Monday, September 19, 2011

What a difference grains make...

This has how I have felt for sometime. now. Like this smiley face, barely keeping it together. Having to bite my lip so that a flood of emotions and tears don't come pouring out. at any given moment. I have been dealing with a LOT of new changes in my life. For the most part I am LOVING my changes. But no matter how good the change is...change is HARD!

So, I was having a chocolate craving day, and thought I would make some no-bake cookies! Oatmeal is NOT as bad as wheat, but come to find out its the number 2 worst grain to eat. I didn't want to accept this fact to be true for myself, so I made a batch of those delicious cookies, anyway. Now,  I see that when I eat oats/grains I get very weepy!! I have NOT been eating grains for a long while now and I have been able to keep it together through some pretty trying times lately. But then, throw in the grains, just a little, back into my diet and BOOM...I am BACK on the emotional roller coaster of my before-paleo-life! That roller coaster ride of fluctuating extreme emotions, although taxing and annoying after a while, was what used to consider to be my norm. Of course,  I NEVER would let anyone else know about it, because I have NEVER heard of anyone else (besides my family) having that constant battle with extreme emotions. I truly understand and know how people can actually be peaceful and patient. And NOT be faking those emotions ALL of the time! I struggled for SO LONG trying to gain that inner peace and patience for myself.
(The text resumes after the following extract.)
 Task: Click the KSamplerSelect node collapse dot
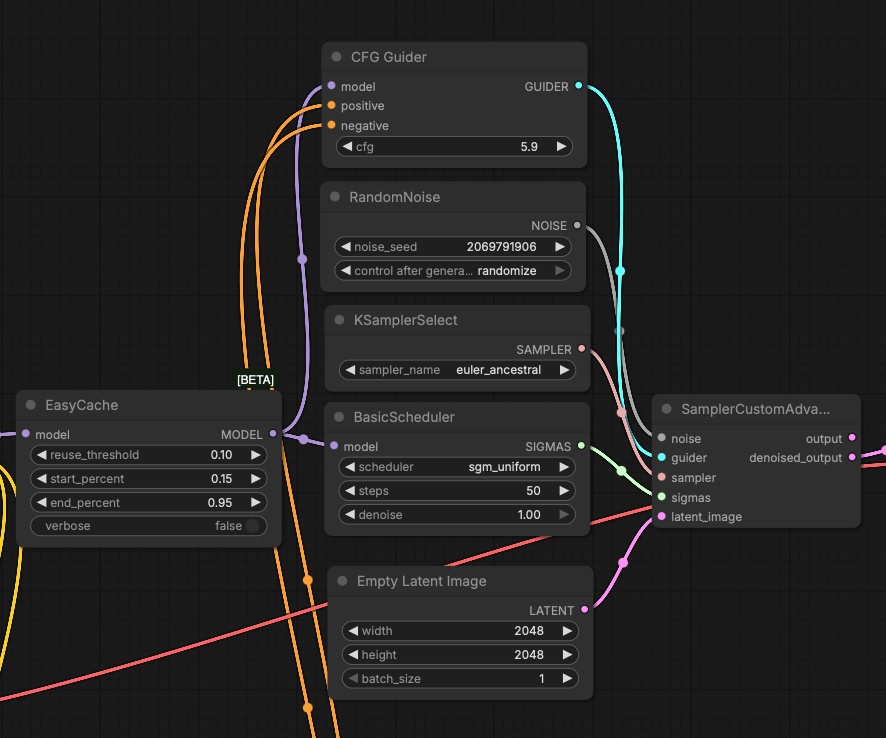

I am still on my journey with it, but I can see the many blessings that have been put in my path this past year to help me sincerely feel the peace and patience towards myself that I have been longing to have since I can remember. The best part is that after feeling it truly, I have been learning how to maintain it. Everyone's way in achieving those 2 simple qualities in life is so very unique and very personal. For me, it is all about what I take in. Physically (eating, breathing, seeing, etc), emotionally (people's positive or negative energy, music, etc) and spiritually (inspiration, promptings, meditating, etc). I have to come to appreciate and love the fact that I am a sensitive being. My body has food sensitivities that I never realized/understood that I had, until I started eating the Paleo way. My emotions have become increasingly sensitive with every passing year. My spirituality is ever growing. To maintain my sanity, I have come to realize that it's as simple as what I eat that determines a LOT on how sane and grounded I feel.

I loved grains (breads, pastas, oatmeal, cereal, casseroles, etc) and beans and dairy, so very, very much. But now I see THAT love was pretty much a one-way street.